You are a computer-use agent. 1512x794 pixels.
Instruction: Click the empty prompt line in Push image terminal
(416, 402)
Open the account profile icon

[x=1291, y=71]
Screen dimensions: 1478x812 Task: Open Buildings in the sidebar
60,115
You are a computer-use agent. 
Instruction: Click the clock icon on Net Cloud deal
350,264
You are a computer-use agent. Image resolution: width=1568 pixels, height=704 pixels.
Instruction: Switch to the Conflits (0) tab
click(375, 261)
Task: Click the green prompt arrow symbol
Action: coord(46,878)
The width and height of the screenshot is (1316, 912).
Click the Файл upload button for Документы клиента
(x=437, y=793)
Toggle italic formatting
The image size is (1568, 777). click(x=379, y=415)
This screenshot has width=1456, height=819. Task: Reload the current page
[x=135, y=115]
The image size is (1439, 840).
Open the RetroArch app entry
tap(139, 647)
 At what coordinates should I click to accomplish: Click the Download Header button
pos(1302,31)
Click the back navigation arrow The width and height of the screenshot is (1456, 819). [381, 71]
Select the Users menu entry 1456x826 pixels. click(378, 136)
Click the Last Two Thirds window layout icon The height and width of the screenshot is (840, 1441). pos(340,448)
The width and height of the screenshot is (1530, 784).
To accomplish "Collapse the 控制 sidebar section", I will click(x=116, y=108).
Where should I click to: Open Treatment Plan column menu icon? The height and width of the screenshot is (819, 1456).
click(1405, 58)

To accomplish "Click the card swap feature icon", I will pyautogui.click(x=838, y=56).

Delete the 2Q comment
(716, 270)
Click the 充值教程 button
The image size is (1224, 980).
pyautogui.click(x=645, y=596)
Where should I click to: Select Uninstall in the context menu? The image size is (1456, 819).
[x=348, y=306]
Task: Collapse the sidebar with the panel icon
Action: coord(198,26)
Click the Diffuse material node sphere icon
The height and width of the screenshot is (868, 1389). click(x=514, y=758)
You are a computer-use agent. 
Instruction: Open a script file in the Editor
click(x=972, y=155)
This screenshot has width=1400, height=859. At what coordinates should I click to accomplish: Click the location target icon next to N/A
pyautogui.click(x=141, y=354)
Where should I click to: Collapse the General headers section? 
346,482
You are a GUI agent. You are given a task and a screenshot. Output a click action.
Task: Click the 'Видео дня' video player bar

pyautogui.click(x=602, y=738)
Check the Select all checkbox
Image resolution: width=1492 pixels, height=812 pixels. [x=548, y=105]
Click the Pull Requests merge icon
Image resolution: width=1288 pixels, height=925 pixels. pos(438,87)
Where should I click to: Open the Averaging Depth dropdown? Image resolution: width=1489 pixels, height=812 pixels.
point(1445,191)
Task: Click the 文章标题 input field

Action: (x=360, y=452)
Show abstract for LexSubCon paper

EXERCISE OBJECTIVE:
Where the word "computer" shows up in a line of the listing, return that line.

ANSWER TO THE PROBLEM:
You are a computer-use agent. 1512x794 pixels.
You are a computer-use agent. 
You are a computer-use agent. Image resolution: width=1568 pixels, height=704 pixels.
You are a computer-use agent. 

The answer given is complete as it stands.